- **EXERCISE**
In the entries below, count every line that has the string "computer", and answer with that count alone.

- **MATERIAL FOR THE TASK**
*** Begin section ***
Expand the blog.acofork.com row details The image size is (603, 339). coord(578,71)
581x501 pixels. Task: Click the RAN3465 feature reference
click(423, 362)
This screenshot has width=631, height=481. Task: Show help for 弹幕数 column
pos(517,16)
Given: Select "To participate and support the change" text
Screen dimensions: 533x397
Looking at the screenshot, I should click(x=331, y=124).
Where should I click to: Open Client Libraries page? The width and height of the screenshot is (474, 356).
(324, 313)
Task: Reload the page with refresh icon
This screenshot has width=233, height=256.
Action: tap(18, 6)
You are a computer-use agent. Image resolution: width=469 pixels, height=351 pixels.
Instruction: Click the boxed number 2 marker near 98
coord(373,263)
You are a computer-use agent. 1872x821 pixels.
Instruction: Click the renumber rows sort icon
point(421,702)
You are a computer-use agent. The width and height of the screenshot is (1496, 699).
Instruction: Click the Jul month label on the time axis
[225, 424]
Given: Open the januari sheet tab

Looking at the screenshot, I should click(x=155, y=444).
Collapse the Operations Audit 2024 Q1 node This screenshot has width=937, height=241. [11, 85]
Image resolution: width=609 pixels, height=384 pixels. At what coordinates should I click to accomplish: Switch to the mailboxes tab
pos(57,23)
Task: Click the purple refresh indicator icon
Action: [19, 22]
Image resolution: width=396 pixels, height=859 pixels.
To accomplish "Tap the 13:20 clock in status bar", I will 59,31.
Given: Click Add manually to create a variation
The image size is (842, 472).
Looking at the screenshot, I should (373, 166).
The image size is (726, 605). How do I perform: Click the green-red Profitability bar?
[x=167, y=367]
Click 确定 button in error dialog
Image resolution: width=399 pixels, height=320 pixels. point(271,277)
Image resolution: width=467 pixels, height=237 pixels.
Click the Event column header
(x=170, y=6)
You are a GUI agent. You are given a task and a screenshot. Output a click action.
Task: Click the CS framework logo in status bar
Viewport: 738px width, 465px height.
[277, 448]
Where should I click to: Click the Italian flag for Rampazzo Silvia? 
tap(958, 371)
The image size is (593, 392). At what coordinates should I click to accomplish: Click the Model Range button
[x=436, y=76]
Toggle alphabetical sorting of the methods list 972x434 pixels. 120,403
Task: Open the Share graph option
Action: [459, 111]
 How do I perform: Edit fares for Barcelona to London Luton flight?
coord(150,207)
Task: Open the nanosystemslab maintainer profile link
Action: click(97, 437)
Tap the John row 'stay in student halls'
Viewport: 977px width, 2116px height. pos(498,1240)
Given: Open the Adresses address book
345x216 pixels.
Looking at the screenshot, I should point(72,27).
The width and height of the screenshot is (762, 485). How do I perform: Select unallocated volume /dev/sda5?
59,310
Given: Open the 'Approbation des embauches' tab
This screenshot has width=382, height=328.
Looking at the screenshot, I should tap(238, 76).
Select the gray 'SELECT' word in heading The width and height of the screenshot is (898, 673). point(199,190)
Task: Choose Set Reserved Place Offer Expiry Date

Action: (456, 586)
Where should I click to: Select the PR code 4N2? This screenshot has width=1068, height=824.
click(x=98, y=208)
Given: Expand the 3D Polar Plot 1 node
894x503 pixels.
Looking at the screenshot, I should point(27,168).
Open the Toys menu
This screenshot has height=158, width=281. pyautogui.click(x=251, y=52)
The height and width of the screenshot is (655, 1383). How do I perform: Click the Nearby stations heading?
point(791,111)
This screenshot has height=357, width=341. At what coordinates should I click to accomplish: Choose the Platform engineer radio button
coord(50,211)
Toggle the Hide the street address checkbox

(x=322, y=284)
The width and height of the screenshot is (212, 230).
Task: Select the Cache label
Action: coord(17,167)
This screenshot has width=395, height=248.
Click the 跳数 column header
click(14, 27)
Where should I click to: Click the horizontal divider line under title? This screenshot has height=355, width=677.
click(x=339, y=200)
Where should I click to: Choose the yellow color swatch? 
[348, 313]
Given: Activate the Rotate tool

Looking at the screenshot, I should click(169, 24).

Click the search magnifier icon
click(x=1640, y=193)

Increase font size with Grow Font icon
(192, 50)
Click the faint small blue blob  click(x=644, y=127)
*** End section ***
- **RESPONSE TO THIS EXERCISE**
3